Our supervisor’s name is Susan Mackreth. She offices at the
Little Sand Bay Visitor Center (where we worked last summer) and the phone
number there is 715-779-7007.
Ideally you can speak directly to Susan but if that is not
possible and/or if you do not get an answer at LSB (which might not be open
every day) try the main park headquarters in Bayfield, 715-779-3397. The phones
there should be answered 8-5 (CDT) seven days per week.
We will be “working” on Sand Island from June 13 to
July 8 (with a two-day break on June 24 & 25). Our primary duty is to be
the NPS presence for visitors that come to the island via personal watercraft
(the only way to get there). There is an historic lighthouse (circa 1881) on the
island and one of our jobs will be to lead visitors on tours of the lighthouse.
There is a four-site primitive campground, a group
campground, a pit toilet for visitors and some other historic buildings on the
island and we will be responsible for maintaining those, primarily mowing and trimming.

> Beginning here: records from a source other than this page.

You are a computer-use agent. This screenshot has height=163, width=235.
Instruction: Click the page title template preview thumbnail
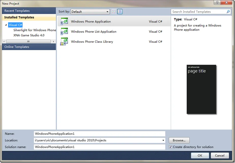(201, 89)
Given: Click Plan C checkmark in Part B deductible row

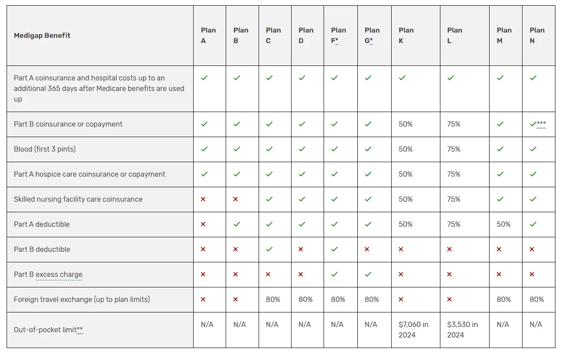Looking at the screenshot, I should coord(269,249).
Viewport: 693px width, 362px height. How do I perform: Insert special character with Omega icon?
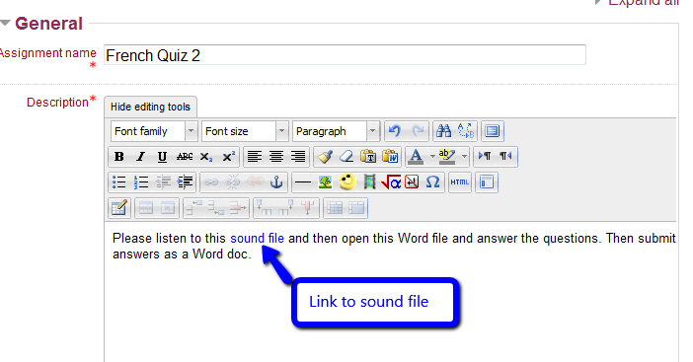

The island is heavily-wooded and roughly four miles long and
three miles wide. In the late 1800s to early 1900s there were some permanent
residents on the island (other than the lighthouse keeper) and, for a few
years, there was even a school, store, post office and a single, shared
automobile. Today there are still a few private vacation homes on the southern
end of the island that are owned by descendents of those residents, but there
are no permanent residents. Some of the historic structures from that community
(along with the rusting hulk of the car) are still there and we will may have
some minor maintenance duties related to those structures.
We will live in a small, modern, 2-bedroom park service
residence that is powered by solar panels and propane and has a shower with hot
water, a toilet, a refrigerator and a two-burner stove.
Typically there are not many visitors until July 4 and that
might be more so this year because of the long, cold winter. Thus, the first
two weeks of our duty on the island is likely to be very quiet, cold and rainy
with lots of mosquitoes. (We are taking plenty of reading material, warm
clothes and bug spray!)
It is about a 1.5-mile hike (one-way) through the woods from the residence to the lighthouse and there are quite a few bears on the island.
We will probably be making that trek at least once per day, so that could be
exciting.
When our TOD is finished on July 8 we will hang around LSB
for a couple of days to pick berries, cook whitefish, drink beer, eat cheese
curds and generally try to recover from a month of eating canned and dehydrated
food without any beer to wash it down with.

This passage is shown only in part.